— Start SOURCE —
Thread: Superheaters in the Firebox
26/06/2019 11:39:36

Thanks Duncan. Down loaded the articles from the archive.

My gut feeling so far is 2 inches shy of the back of the firebox in order to preseve clearance for the firehole.

The original design called for non radiant superheater elements so this has to be an improvement not least beacause it will improve gas flow into the superheater tubes by not having the end blocks clogging up the space just the two tubes of the elements.

regards Martin

25/06/2019 12:58:45

Don't suppose you know what issues that series were in (approx). I'll have a read.

regards Martin

Thread: Scraping
25/06/2019 09:18:49
Posted by George Scopel on 24/06/2019 20:22:02:


Can someone advise how to perform the scraping process in matching two sliding surfaces?

Also, why is this method used ? the machines used to grind a lathes bed would or at least I thought create a suitably smooth uniform finish, yet the process of rubbing blue onto the saddles and use a scraper to fine tune the mating surfaces is still necessary.
— End SOURCE —
— Start MATERIAL FOR THIS TASK —
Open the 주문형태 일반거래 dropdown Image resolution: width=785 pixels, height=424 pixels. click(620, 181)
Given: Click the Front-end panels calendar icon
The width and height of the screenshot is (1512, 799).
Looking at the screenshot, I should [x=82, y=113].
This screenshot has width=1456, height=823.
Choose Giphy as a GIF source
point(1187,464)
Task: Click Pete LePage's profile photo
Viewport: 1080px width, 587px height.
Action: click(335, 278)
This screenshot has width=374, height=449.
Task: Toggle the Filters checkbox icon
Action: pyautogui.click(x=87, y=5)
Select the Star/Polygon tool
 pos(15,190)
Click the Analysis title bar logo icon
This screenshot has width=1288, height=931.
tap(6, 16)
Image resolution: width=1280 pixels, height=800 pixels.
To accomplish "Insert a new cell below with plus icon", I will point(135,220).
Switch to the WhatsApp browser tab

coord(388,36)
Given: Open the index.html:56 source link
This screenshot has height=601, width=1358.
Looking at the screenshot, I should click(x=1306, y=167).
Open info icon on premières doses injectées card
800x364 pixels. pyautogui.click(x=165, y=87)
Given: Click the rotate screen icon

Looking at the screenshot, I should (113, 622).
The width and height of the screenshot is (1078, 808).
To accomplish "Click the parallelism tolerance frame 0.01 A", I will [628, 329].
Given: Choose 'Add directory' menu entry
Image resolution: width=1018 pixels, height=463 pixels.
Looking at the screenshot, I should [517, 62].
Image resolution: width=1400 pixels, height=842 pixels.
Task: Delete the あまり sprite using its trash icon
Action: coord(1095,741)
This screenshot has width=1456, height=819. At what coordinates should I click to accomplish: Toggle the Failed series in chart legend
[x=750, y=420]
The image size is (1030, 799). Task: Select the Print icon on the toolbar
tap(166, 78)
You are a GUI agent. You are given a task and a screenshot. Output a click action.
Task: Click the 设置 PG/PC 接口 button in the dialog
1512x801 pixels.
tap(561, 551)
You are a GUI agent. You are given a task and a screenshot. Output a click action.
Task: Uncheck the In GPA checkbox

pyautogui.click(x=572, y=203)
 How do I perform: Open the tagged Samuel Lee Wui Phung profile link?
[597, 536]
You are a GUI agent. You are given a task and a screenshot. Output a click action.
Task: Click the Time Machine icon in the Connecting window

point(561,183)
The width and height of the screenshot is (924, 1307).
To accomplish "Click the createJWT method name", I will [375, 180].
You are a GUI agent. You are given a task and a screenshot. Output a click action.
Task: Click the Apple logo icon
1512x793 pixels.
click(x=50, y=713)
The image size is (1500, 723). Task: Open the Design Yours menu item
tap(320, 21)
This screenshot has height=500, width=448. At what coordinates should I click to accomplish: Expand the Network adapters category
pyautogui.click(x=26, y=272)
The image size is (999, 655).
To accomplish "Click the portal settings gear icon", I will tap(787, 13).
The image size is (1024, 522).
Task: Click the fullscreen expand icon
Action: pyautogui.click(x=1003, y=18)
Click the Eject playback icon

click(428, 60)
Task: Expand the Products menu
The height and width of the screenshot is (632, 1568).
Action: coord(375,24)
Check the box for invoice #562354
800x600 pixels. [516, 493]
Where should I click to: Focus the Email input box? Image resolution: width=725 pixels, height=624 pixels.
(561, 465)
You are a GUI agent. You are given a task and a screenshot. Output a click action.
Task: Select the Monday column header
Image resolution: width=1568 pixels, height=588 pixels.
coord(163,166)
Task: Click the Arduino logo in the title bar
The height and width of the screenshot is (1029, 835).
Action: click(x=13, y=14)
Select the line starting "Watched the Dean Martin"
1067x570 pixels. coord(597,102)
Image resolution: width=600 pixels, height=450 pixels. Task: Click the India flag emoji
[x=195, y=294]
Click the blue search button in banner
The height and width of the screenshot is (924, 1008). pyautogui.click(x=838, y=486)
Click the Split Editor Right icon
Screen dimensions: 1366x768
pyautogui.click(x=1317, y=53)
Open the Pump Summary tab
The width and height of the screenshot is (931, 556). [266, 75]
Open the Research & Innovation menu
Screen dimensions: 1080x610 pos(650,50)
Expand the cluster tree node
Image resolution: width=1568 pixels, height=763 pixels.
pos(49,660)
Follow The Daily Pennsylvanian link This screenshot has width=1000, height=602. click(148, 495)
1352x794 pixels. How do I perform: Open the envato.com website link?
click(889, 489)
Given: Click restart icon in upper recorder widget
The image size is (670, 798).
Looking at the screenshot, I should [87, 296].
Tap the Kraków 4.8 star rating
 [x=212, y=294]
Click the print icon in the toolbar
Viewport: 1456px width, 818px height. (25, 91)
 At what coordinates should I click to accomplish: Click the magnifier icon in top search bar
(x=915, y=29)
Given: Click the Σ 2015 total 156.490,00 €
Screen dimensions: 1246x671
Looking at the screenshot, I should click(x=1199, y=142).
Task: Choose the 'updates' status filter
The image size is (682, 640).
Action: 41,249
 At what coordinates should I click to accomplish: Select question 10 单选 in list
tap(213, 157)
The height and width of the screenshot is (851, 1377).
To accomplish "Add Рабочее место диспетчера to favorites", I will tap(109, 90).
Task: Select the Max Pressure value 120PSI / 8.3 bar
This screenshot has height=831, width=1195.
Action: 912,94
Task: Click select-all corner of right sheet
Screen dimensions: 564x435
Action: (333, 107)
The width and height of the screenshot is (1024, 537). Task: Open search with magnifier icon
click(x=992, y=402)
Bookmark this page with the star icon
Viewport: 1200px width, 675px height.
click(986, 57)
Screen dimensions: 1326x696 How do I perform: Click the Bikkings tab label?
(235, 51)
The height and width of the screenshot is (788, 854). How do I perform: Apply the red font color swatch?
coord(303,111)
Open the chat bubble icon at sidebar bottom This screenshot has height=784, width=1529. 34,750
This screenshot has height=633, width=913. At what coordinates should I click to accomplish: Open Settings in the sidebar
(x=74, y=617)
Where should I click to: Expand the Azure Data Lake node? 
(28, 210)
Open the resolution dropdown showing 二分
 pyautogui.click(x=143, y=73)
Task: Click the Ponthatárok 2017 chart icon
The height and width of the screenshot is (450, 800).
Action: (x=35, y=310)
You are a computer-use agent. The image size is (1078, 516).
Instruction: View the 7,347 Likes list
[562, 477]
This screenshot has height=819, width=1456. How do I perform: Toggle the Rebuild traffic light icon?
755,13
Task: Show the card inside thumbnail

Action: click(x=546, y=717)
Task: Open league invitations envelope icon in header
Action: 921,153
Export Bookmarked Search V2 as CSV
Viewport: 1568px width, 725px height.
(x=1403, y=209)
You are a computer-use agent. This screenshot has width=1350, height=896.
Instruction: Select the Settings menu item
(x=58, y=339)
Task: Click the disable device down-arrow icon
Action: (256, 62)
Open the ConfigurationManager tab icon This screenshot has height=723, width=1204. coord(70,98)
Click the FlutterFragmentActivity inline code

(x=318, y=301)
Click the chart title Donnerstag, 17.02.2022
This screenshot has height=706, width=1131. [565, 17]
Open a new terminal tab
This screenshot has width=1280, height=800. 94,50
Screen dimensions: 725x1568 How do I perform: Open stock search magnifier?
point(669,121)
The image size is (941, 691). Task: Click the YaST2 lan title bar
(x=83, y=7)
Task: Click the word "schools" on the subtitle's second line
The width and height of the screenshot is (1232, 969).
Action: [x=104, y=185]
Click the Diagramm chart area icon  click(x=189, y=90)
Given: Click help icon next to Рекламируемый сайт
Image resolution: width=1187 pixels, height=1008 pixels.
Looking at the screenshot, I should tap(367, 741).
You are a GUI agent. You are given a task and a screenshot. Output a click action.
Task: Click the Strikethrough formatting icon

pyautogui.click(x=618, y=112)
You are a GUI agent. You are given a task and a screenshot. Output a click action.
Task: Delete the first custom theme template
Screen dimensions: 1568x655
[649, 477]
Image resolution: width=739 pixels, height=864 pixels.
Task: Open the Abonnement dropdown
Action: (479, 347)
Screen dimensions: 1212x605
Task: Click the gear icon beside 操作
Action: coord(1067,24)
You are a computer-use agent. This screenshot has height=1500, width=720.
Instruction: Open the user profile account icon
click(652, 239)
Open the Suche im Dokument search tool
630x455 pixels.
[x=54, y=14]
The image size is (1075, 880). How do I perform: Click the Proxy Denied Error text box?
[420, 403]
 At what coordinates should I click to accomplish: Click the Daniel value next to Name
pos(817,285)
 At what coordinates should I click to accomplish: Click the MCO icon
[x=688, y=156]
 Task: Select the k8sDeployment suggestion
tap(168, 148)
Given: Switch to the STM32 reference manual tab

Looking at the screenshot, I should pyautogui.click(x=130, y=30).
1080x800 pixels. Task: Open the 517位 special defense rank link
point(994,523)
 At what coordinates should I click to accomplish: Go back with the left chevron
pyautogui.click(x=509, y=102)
— End MATERIAL FOR THIS TASK —
## REQUIREMENTS:
(a) Answer these questions from the forum excerpt:
(i) How far shy of the back of the firebox does Martin's gut feeling place the elements?
(ii) What kind of superheater elements did the original design call for?
(iii) Who posted the question about scraping, and on what date?
(b) Transcribe the part of the data records that opens with the line containing "Image resolution: width=1280" and closes with the line containing "tap(561, 551)", including both of those lines.
The forum excerpt and the data records have no connection to each other.

## EXERCISE ANSWERS:
(a)
(i) 2 inches
(ii) Non radiant superheater elements
(iii) George Scopel, on 24/06/2019

(b)
Image resolution: width=1280 pixels, height=800 pixels.
To accomplish "Insert a new cell below with plus icon", I will point(135,220).
Switch to the WhatsApp browser tab

coord(388,36)
Given: Open the index.html:56 source link
This screenshot has height=601, width=1358.
Looking at the screenshot, I should click(x=1306, y=167).
Open info icon on premières doses injectées card
800x364 pixels. pyautogui.click(x=165, y=87)
Given: Click the rotate screen icon

Looking at the screenshot, I should (113, 622).
The width and height of the screenshot is (1078, 808).
To accomplish "Click the parallelism tolerance frame 0.01 A", I will [628, 329].
Given: Choose 'Add directory' menu entry
Image resolution: width=1018 pixels, height=463 pixels.
Looking at the screenshot, I should [517, 62].
Image resolution: width=1400 pixels, height=842 pixels.
Task: Delete the あまり sprite using its trash icon
Action: coord(1095,741)
This screenshot has width=1456, height=819. At what coordinates should I click to accomplish: Toggle the Failed series in chart legend
[x=750, y=420]
The image size is (1030, 799). Task: Select the Print icon on the toolbar
tap(166, 78)
You are a GUI agent. You are given a task and a screenshot. Output a click action.
Task: Click the 设置 PG/PC 接口 button in the dialog
1512x801 pixels.
tap(561, 551)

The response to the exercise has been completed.